I'm a Phd student from Singapore Management University. Currently I'm working in Carnegie Mellon University on a research project which needs the historical events from Github Archive (http://www.githubarchive.org/). I noticed that Google Bigquery has Github Archive data. So I run a program to crawl data using Google Bigquery service.
I just found that the price of Google bigquery shows on the console is not updated in real-time... While I started running the program for a few hours, the fee was only 4 dollar plus, so I thought the price is reasonable and I kept running the program. After 1~2 days, I checked the price again on Sep 13, 2013, the price became 1388$...I therefore immediately stopped using Google bigquery service. And just now I checked the price again, it turns out I need to pay 4179$...
It is my fault that I didn't realize I need to pay this big amount of money for executing queries and obtaining data from Google bigquery.
This project is only for research, not for commercial purpose. I would like to know whether it is possible to waive the fee. I really need [Google Bigquery team]'s kindly help.
Thank you very much & Best Regards,
Lisa

A year later update:
Please note some big developments since this situation:
Querying prices are 85% down.
GithubArchive is publishing daily and yearly tables now - so while developing your queries always test them on smaller datasets.
BigQuery pricing is based on the amount of data queried. One of its highlights is how easily it scales, going from scanning few gigabytes to terabytes in very few seconds.

Stored data –
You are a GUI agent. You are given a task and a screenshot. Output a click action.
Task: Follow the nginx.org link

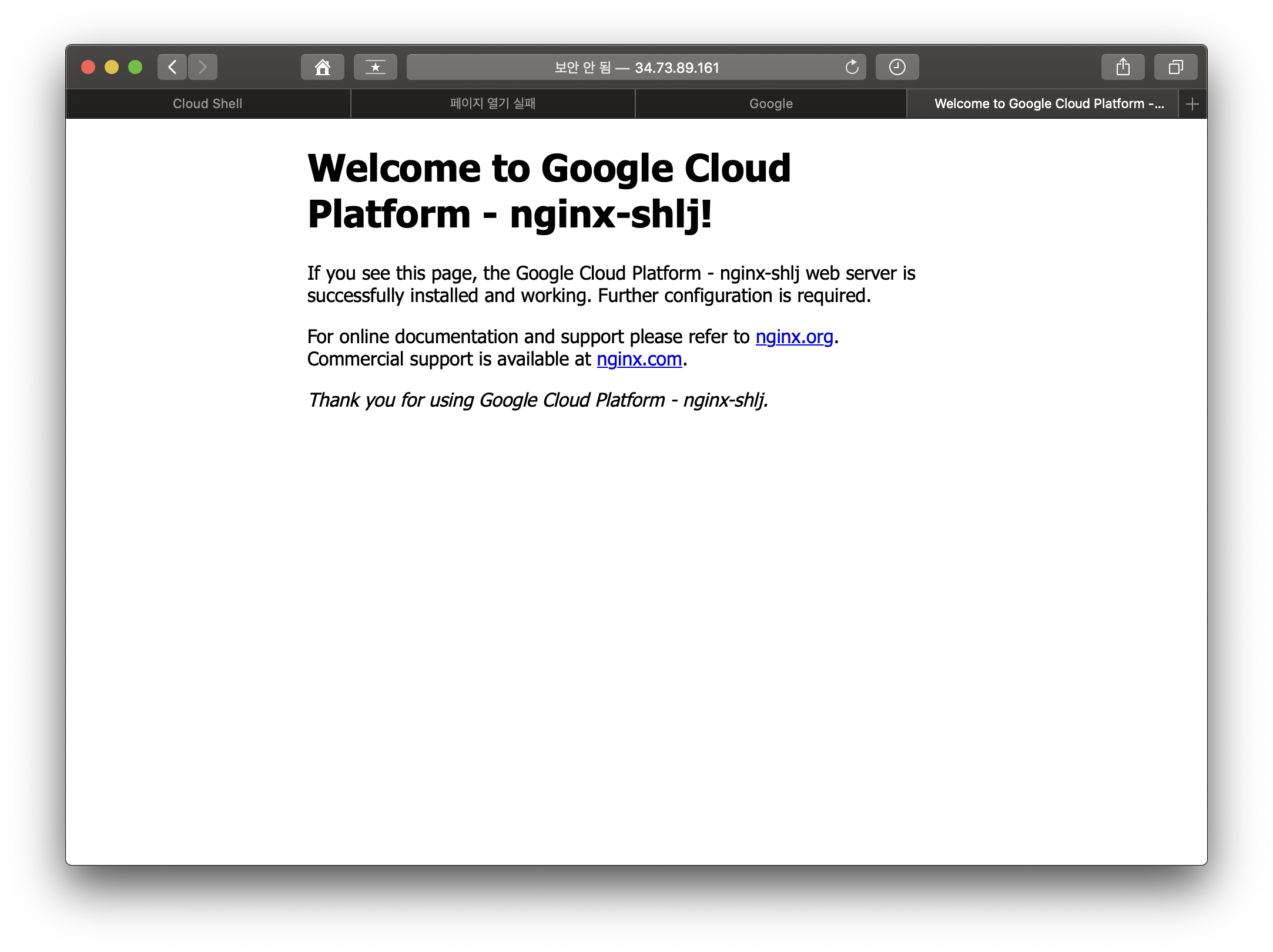(x=794, y=337)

Job A –
Translate this sentence from the post about the BigQuery bill into Spanish: "BigQuery pricing is based on the amount of data queried."
Job B –
Carry on the post about the BigQuery bill, picking up after its final sentence.

Result A –
El precio de BigQuery se basa en la cantidad de datos consultados.

Result B –
Pricing scaling linearly is a feature: Most (or all?) other databases I know of would require exponentially more expensive resources, or are just not able to handle these amounts of data - at least not in a reasonable time frame.
That said, linear scaling means that a query over a terabyte is a 1000 times more expensive than a query over a gigabyte. BigQuery users need to be aware of this and plan accordingly. For these purposes BigQuery offers the "dry run" flag, that allows one to see exactly how much data will be queried before running the query - and adjust accordingly.
In this case WeiGong was querying a 105 GB table. Ten SELECT * LIMIT 10 queries will quickly amount to a terabyte of data, and so on.
There are ways to make these same queries consume much less data:
Instead of querying SELECT * LIMIT 10, call only the columns you are looking for. BigQuery charges based on the columns you are querying, so having unnecessary columns, will add unnecessary costs.
For example, SELECT * ... queries 105 GB, while SELECT repository_url, repository_name, payload_ref_type, payload_pull_request_deletions FROM [githubarchive:github.timeline] only goes through 8.72 GB, making this query more than 10 times less expensive.
Instead of "SELECT *" use tabledata.list when looking to download the whole table. It's free.
Github archive table contains data for all time. Partition it if you only want to see one month data.
For example, extracting all of the January data with a query leaves a new table of only 91.7 MB. Querying this table is a thousand times less expensive than the big one!
SELECT *
FROM [githubarchive:github.timeline]
WHERE created_at BETWEEN '2014-01-01' and '2014-01-02'
-> save this into a new table 'timeline_201401'
Combining these methods you can go from a $4000 bill, to a $4 one, for the same amount of quick and insightful results.
(I'm working with Github archive's owner to get them to store monthly data instead of one monolithic table to make this even easier)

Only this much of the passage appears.